Russian cybercriminals are targeting cloud networks and email accounts to steal information, using compromised accounts and system misconfiguration to blend in with normal traffic in less-monitored environments and reduce the likelihood of being detected.
Ten recommendations to protect your organization against Russian cyberattackers:
- Cyberattackers are launching password spraying campaigns from different IP addresses to avoid detection.
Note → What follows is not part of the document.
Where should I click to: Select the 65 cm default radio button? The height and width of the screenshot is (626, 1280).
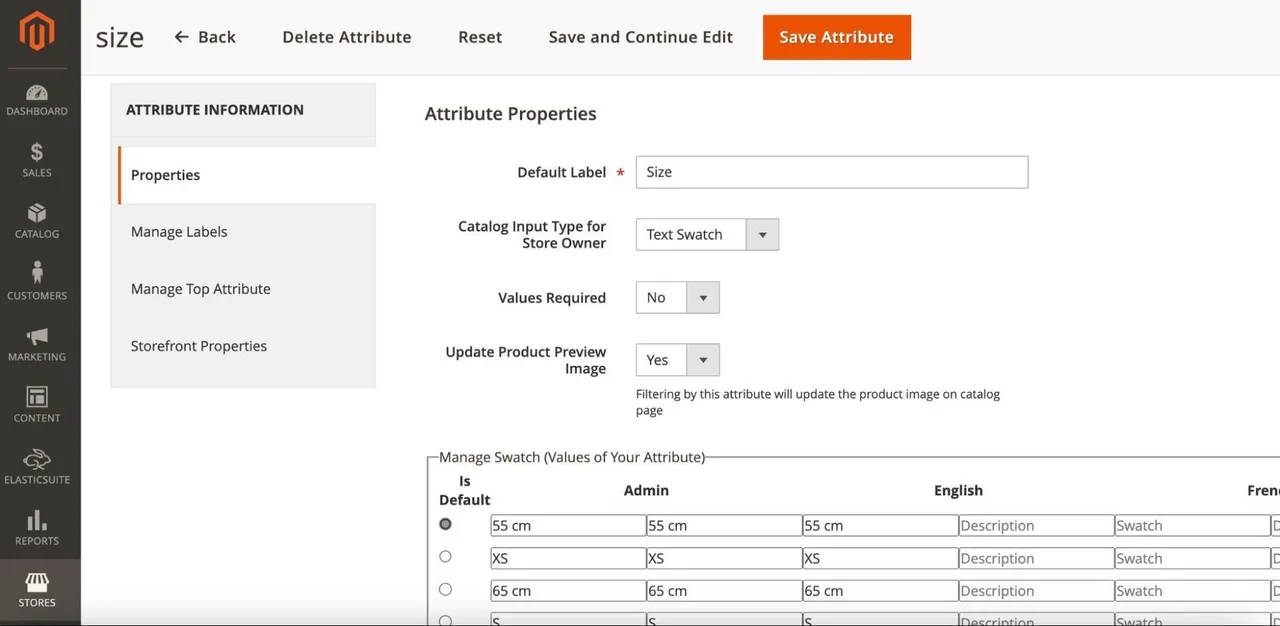point(445,590)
Mandatory use of multifactor authentication can mitigate their success.
- Prohibit remote access to administrative functions and resources from IP addresses and systems not owned by the organization.
- Regularly audit mailbox settings, account permissions and mail forwarding rules to look for evidence of unauthorized changes.
- Enforce the use of strong passwords to prevent easily guessed or common passwords, especially for administrative accounts.
- Regularly review the organization’s password management program.
- Ensure the organization’s IT support team has standard operating procedures for password resets of user account lockouts.
- Maintain a regular cadence of security awareness training for all hospital employees.
- Cybercriminals are also leveraging zero-day vulnerabilities; for this, the FBI recommends ensuring the network host’s alert system is on in case of unauthorized access.
- Immediately configure newly added systems to the network so the organization’s security baseline can be restored.
- Russian foreign actors are also deploying WELLMESS malware. The FBI said to deploy software to identify suspicious behavior to avoid these attacks.